Eye movements were recorded at 120 Hz using a video-based eye tracker (ELMAR 2020) in a sample of 27 athletes (varsity badminton and squash players) and 14 nonathletes (<3 hours/week participation in recreational sports). Responses to negative positional error and positive positional error were studied in two sessions on separate days. Negative positional errors were induced by displacing the stimuli backwards by 3° from the initial target step (12°). Likewise, positive positional errors were induced by displacing the stimuli forward by 3°. Amplitude gains were calculated for trials before, during, and after the adaptation phase. The magnitude and the rate of change of saccadic adaptation were determined from the amplitude gains. Differences between the groups were compared using regression analysis.



No significant differences were found between the two groups in the magnitude of saccadic adaptation, both for negative (athletes −60%, nonathletes −57%) and positive (athletes +26%, and nonathletes +27%) positional error.
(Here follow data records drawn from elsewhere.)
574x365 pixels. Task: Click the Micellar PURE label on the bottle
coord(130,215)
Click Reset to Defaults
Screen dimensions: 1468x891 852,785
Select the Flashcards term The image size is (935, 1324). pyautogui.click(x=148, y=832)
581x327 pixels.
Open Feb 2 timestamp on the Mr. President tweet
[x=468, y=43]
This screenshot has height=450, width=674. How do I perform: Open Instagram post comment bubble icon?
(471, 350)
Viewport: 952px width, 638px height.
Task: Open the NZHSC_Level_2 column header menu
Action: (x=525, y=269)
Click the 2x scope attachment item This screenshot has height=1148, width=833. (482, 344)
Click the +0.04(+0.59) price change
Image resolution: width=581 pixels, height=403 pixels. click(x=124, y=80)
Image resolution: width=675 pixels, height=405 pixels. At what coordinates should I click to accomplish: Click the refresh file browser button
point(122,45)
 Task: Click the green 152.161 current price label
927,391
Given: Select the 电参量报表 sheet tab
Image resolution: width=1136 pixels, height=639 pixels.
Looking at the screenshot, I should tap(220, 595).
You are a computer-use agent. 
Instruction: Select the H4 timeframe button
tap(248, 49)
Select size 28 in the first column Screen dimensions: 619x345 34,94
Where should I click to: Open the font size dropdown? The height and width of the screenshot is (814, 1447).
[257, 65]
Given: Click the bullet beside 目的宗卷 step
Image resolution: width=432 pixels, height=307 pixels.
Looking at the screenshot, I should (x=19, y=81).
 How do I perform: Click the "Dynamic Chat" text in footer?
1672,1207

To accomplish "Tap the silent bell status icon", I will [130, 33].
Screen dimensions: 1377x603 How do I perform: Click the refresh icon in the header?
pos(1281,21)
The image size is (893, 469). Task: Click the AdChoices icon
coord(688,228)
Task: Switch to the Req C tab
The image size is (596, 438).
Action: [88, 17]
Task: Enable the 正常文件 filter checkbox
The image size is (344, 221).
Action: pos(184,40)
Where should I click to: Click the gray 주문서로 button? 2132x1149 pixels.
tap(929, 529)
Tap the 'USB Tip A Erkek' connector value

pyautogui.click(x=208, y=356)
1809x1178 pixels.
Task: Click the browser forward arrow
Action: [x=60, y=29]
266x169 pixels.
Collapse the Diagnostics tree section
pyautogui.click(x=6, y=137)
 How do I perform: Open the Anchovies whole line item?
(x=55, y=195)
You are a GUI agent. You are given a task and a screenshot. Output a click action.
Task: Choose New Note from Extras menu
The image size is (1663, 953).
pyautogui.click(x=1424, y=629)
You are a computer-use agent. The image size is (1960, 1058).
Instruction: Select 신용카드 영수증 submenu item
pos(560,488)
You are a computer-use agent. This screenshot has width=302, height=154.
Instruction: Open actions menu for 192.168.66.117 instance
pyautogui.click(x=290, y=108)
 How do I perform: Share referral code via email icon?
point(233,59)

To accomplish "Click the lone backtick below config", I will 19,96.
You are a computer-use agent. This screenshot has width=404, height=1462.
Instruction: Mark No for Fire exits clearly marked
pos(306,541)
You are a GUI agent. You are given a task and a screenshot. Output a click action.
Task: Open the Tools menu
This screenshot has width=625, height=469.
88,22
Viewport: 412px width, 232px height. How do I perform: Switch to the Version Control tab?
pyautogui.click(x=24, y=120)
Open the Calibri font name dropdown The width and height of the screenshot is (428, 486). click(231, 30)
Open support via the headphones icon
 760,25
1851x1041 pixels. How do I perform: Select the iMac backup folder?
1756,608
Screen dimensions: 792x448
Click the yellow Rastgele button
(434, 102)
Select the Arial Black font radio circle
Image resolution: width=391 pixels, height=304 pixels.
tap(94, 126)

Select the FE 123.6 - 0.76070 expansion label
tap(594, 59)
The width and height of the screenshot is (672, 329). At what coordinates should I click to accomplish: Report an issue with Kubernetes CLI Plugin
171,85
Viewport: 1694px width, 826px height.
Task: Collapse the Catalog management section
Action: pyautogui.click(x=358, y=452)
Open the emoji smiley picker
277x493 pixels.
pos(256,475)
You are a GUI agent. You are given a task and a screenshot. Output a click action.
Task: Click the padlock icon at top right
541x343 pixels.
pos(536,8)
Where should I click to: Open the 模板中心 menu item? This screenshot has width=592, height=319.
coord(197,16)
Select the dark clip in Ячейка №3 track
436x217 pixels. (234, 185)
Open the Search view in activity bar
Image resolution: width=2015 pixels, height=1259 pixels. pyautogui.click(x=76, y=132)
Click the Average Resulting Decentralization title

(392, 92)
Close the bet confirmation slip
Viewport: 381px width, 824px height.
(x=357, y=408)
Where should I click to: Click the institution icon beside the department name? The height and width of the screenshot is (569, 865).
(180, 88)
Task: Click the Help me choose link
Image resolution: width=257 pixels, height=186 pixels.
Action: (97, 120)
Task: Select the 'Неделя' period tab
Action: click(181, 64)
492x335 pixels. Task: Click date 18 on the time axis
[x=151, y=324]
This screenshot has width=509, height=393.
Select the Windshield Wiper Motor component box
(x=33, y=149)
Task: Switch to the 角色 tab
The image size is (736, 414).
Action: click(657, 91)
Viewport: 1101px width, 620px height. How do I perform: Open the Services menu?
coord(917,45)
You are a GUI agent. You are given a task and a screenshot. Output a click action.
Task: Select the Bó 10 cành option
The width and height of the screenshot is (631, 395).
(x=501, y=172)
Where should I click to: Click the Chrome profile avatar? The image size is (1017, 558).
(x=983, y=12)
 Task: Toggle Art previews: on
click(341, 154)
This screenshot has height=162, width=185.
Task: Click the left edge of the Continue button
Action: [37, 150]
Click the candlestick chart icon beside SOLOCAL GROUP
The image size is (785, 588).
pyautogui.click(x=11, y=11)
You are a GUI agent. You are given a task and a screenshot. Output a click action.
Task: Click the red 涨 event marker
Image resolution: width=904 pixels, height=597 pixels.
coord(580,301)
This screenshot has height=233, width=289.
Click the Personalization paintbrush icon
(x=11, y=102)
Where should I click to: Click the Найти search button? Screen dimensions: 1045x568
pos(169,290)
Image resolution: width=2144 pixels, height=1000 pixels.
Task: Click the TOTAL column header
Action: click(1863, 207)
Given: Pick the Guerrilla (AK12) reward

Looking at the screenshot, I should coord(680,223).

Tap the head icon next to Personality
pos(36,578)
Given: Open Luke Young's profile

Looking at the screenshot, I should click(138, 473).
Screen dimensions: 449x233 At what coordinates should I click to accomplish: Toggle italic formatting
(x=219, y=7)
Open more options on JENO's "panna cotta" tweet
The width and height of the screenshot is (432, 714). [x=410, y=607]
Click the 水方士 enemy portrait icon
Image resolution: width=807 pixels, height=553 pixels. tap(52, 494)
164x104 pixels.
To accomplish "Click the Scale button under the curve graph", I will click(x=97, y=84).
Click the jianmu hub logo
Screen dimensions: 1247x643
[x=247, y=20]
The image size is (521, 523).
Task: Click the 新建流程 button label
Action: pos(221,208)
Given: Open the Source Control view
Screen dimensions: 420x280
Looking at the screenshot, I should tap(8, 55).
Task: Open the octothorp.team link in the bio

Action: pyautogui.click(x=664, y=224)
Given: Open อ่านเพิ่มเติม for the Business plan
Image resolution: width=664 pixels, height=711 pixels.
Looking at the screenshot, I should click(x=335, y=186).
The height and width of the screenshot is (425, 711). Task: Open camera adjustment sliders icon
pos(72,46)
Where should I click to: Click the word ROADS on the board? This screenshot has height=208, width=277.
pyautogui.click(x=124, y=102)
Racquet sports athletes showed a significantly faster rate of adaptation for the positive positional error. A significant difference was not observed in the rate of adaptation for the negative positional error.



Racquet sports athletes and nonathletes adapt to positional error signals by similar amounts. However, racquet sports athletes respond to positive positional errors at a faster rate, suggesting that a strategic component or environmental influences (such as practice) may play a role in saccadic adaptation.